I love design and art. I’m good at it. At least I was before I quit to take care of my kids and became a full time special needs parent, but I had quit singing back in college except for the shower, some choir and specials at my home church. I refocused myself on my major classes and left music behind.

The reason for the switch in focus and the loss of something so very precious to me came down to one teacher, one phrase, and one moment I just couldn’t overcome.

During my freshman year, I took a piano class and a voice class. The piano class was amazing. I learned so much, I left class every day wanting to practice and get better, and I did. The voice class, though, was a struggle.

The first couple of class periods were used for a kind of audition, a chance for the instructor to hear everyone’s voice so he knew what he was working with. I was more nervous than usual because it was a small class in a small room, queue shy girl panic. I was shaky and pitchy, I knew that, but I was not expecting to hear what he said. He told me, while shaking his head, I sounded like a bad country music singer, but maybe he could fix that. While I tried to process what he said, he then began a monologue about how so many of us must have sang for small home churches or schools and were told we were good singers pretty much just because there wasn’t much else to choose from. He intended to help us either improve or give up singing. I struggled with every assignment. He was teaching classical method, and I didn’t like the changes he was making. With shaken confidence and a lack of desire to sing the way he wanted me to sing, I dreaded the class and by the end gave up singing almost entirely.

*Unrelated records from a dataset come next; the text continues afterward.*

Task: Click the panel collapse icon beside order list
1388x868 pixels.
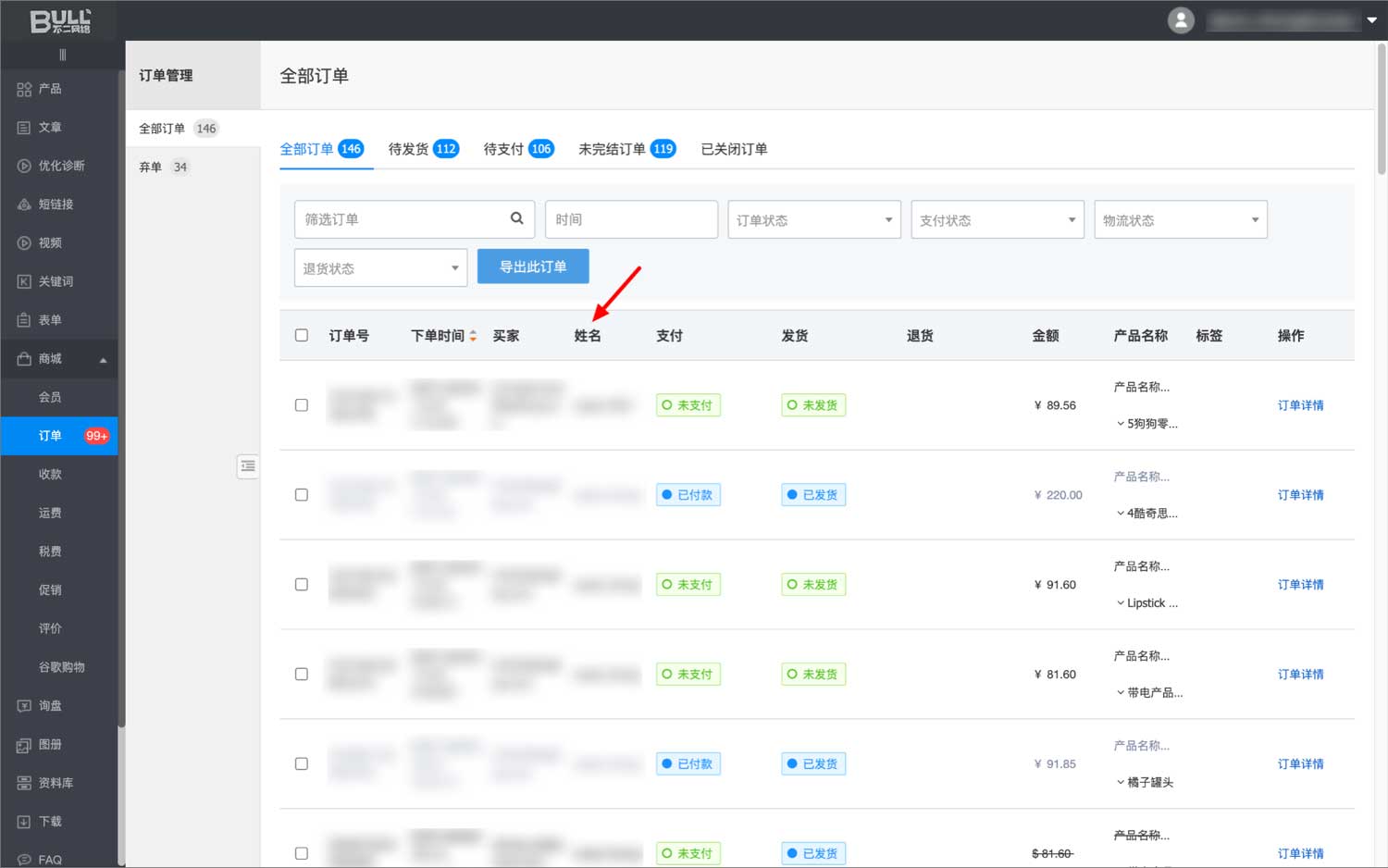Action: click(247, 466)
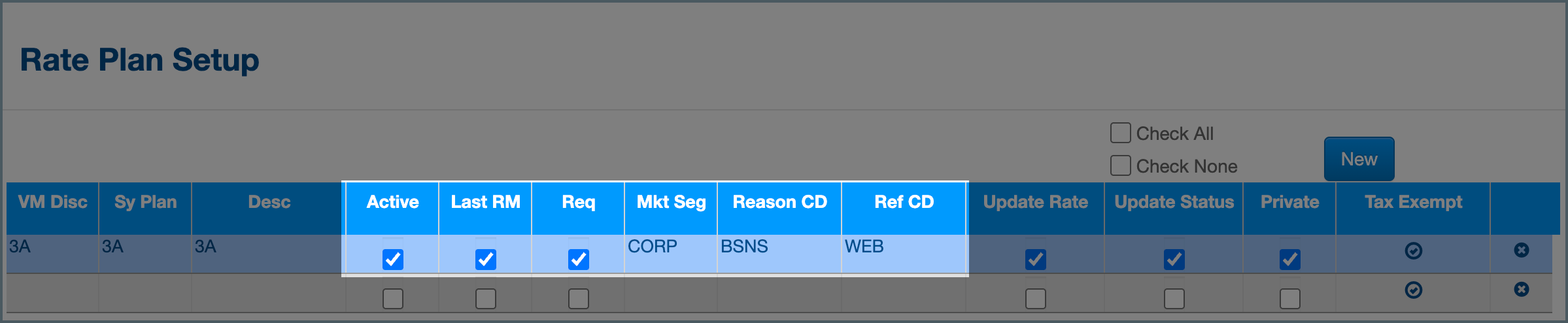This screenshot has width=1568, height=323.
Task: Click the WEB ref code cell
Action: (x=864, y=246)
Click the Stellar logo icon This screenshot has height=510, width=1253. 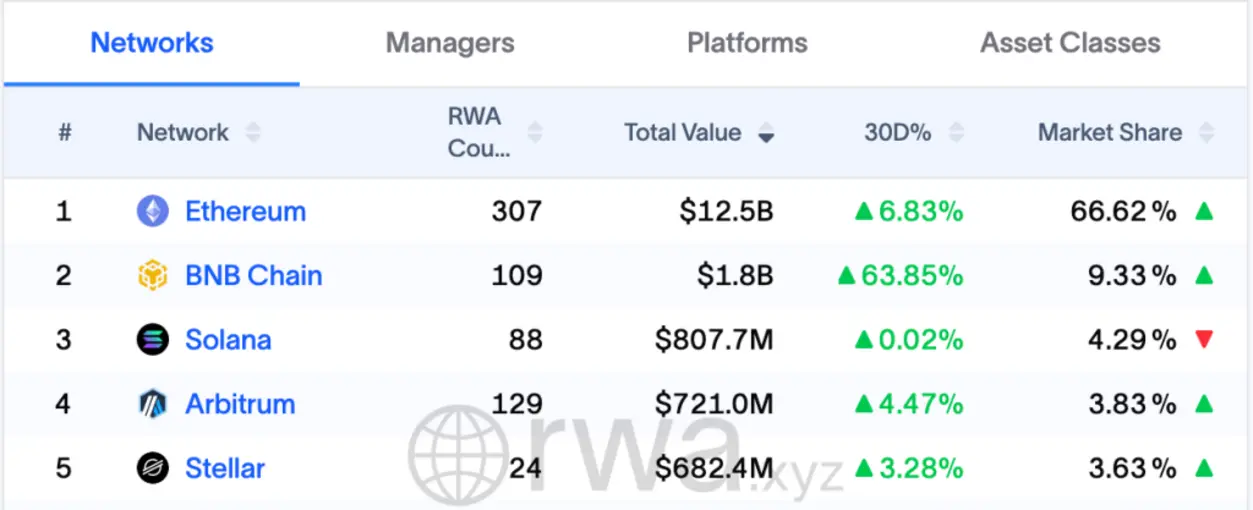pyautogui.click(x=153, y=468)
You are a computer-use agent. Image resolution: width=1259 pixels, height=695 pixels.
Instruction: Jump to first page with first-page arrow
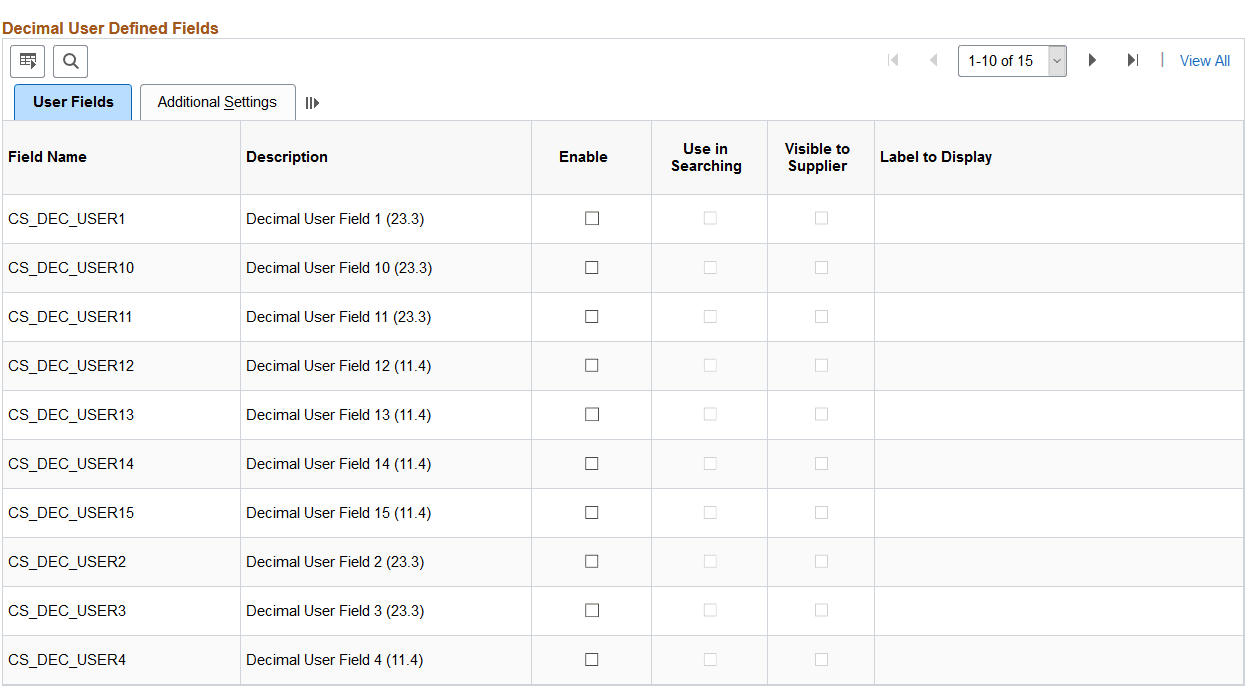pyautogui.click(x=893, y=60)
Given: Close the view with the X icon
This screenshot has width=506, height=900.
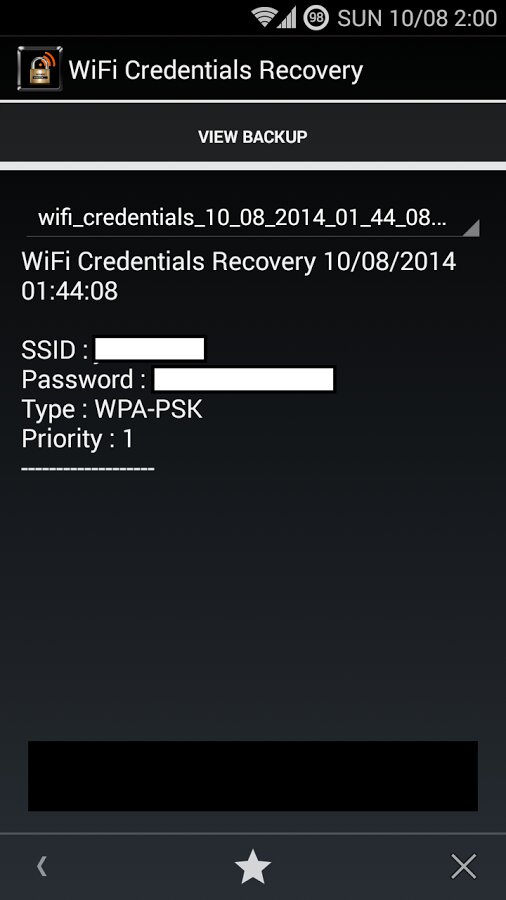Looking at the screenshot, I should (464, 867).
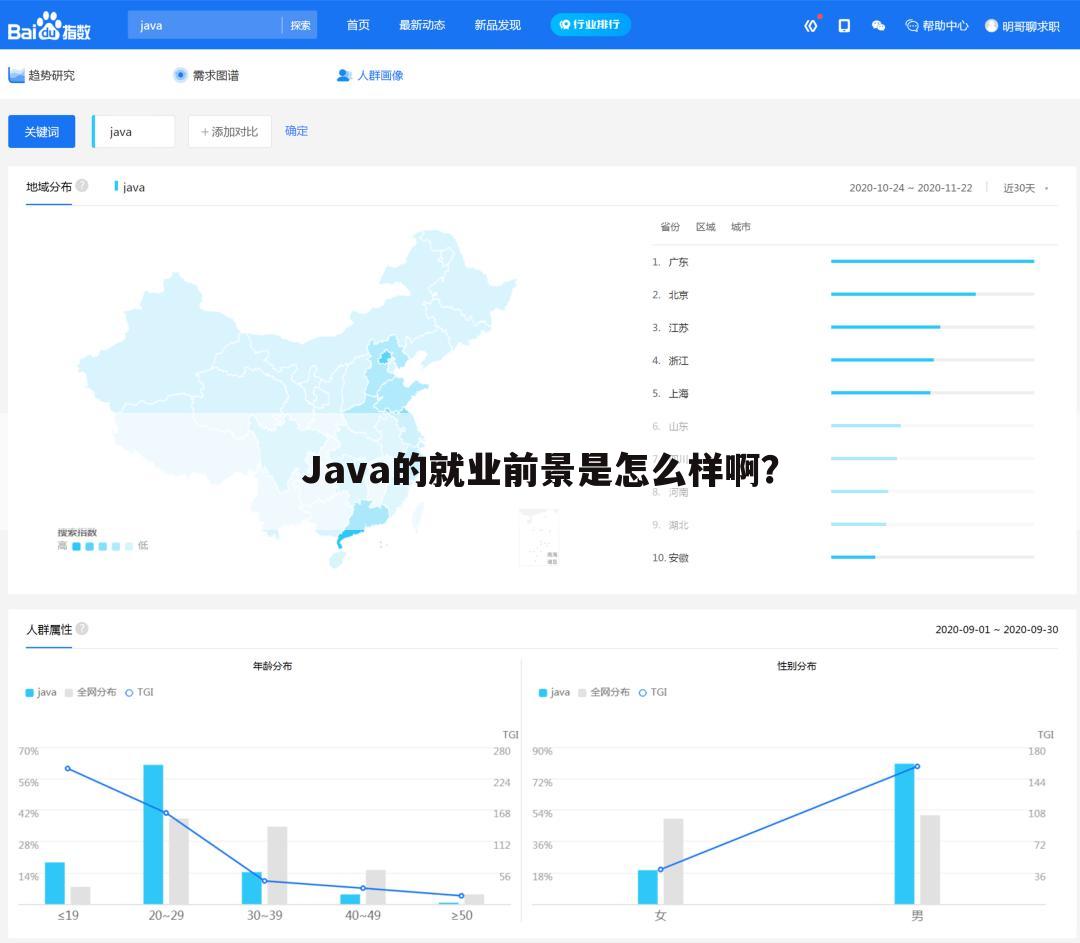The image size is (1080, 943).
Task: Open the mobile phone app icon in top bar
Action: (844, 24)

This post isn’t about my voice or whether or not I could have ‘made it.’ It’s about the fact that I never tried to pursue music in any way going forward because I believed him. That one sentence. The words that followed. I believed him over every other positive word, every other person telling me I should sing. I decided my voice wasn’t anything special, that I had just been a big fish in a small pond, and that I didn’t have what it took to keep singing outside of my little pond. No more auditions. No more volunteering to sing every opportunity I had. I only sang with friends for fun, in the shower, and in my home church choir and a few specials when I was asked. It was so rare, I can still remember my oldest son, at least ten at the time, walking into the kitchen while I was singing, and with a surprised look on his face said, “Mom, you can sing.”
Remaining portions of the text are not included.